MUHAMMADIYAH.OR.ID, JAKARTA – Indonesia dalam survei yang dilakukan oleh Charities Aid Foundation sering menempati peringkat nomor wahid sebagai negara paling dermawan, namun kenapa masalah ketimpangan masyarakat masih curam?.
Pertanyaan itu disampaikan Amelia Fauzia, Guru Besar UIN Syarif Hidayatullah Jakarta pada Kamis (13/2) dalam Kick Off Program Ramadan 1446 H yang diadakan oleh Lazismu Pusat di Perpustakaan Nasional, di Jakarta.
Guru Besar Bidang Ilmu Sejarah Islam Indonesia dan pemerhati filantropi Islam ini menjelaskan, peringkat terbaik Indonesia sebagai negara paling dermawan bukan suatu yang aneh sebab didukung budaya filantropi yang kuat.
“Memang benar kita punya budaya filantropi yang kuat – budaya giving. Budaya itu menjadikan kita mudah membantu, punya solidaritas yang tinggi,” ungkapnya.
Dana zakat, infak, dan sedekah (ZIS) menurutnya saat ini sudah berusaha dan mengarah untuk memakmurkan semua, akan tetapi masih membutuhkan usaha yang lebih besar lagi untuk memakmurkan agar lebih maksimal.

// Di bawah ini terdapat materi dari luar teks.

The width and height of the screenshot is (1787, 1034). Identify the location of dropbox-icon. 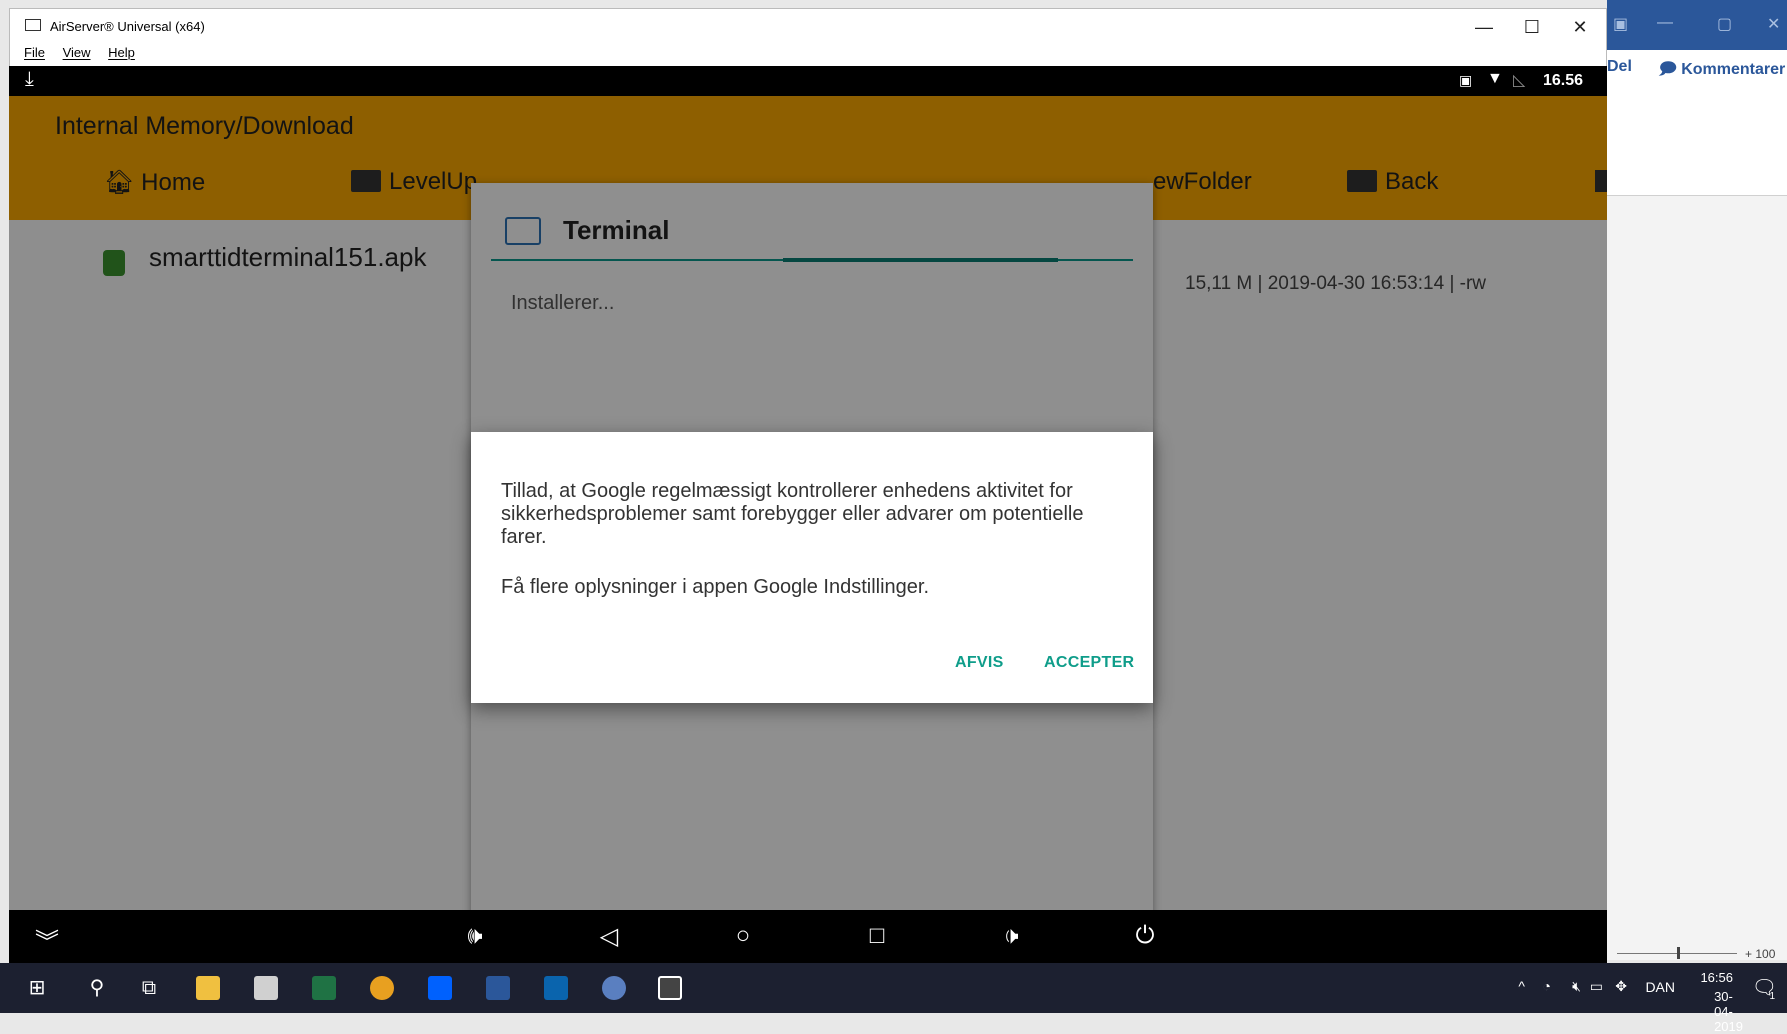
(440, 988).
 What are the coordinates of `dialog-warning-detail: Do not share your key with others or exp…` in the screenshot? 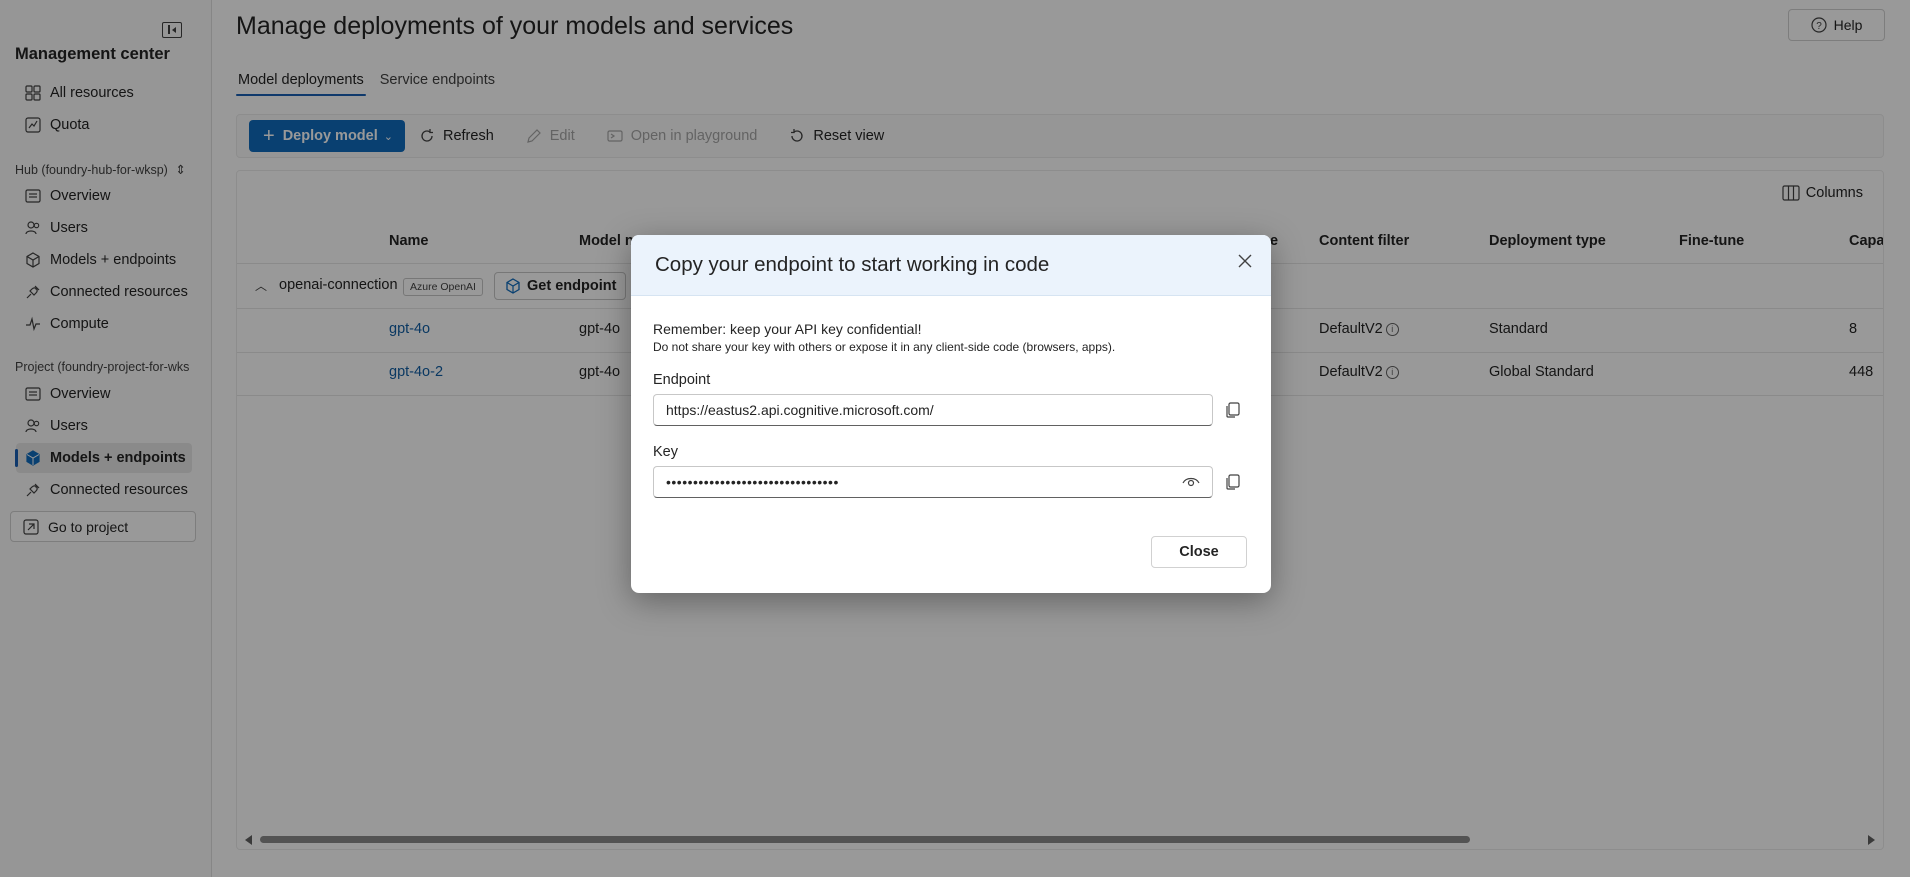 It's located at (884, 347).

Mengutip survei dari Social Trust, Amelia Fauzi menyebutkan, persentase zakat yang dilakukan oleh muslim Indonesia pada 2003 itu mencapai 98 persen. Termasuk juga sedekah yang dilakukan mencapai angka 99 persen.
Akan tetapi, dalam penelitian yang lain disebutkan sistem filantropi yang dijalankan oleh Negara Indonesia masih belum maksimal. Peringkat Indonesia masih jauh di bawah negara-negara ASEAN lain, misalnya saja Singapura.
“Tata kelola kita masih perlu diperbaiki. Filantropi itu, kemakmuran itu bukan hanya tugas lembaga filantropi. Saya juga bilang kaya gitu. Jangan menyalahkan lembaga zakat, lembaga filantropi,” ungkap Amelia Fauzia.
Sebab dalam pandangan dunia filantropi dapat dibagi menjadi tiga sektor yang memiliki peran untuk memberikan kemakmuran. Pertama adalah negara, kedua perusahaan, dan yang ketiga adalah civil society atau non government organization.
Selain tata kelola filantropi yang belum maksimal, menurutnya ada penyebab lain penyebab curamnya ketimpangan yaitu sinergitas yang masih lemah, dan strategic giving yang juga masih kurang. Strategic giving masih menjadi PR tersendiri.
Strategic giving ini menurutnya perlu dipikirkan matang-matang. Jangan sampai dana filantropi merata diberikan ke masyarakat yang membutuhkan, namun hanya dalam bentuk karitatif – melainkan harus disalurkan dalam bentuk jangka panjang.
Dia berharap efektivitas penyaluran dana filantropi bisa berdampak nyata dan memangkas ketimpangan dapat dijalankan oleh Lazismu, dengan melakukan evaluasi dan riset yang perlu untuk diperkuat.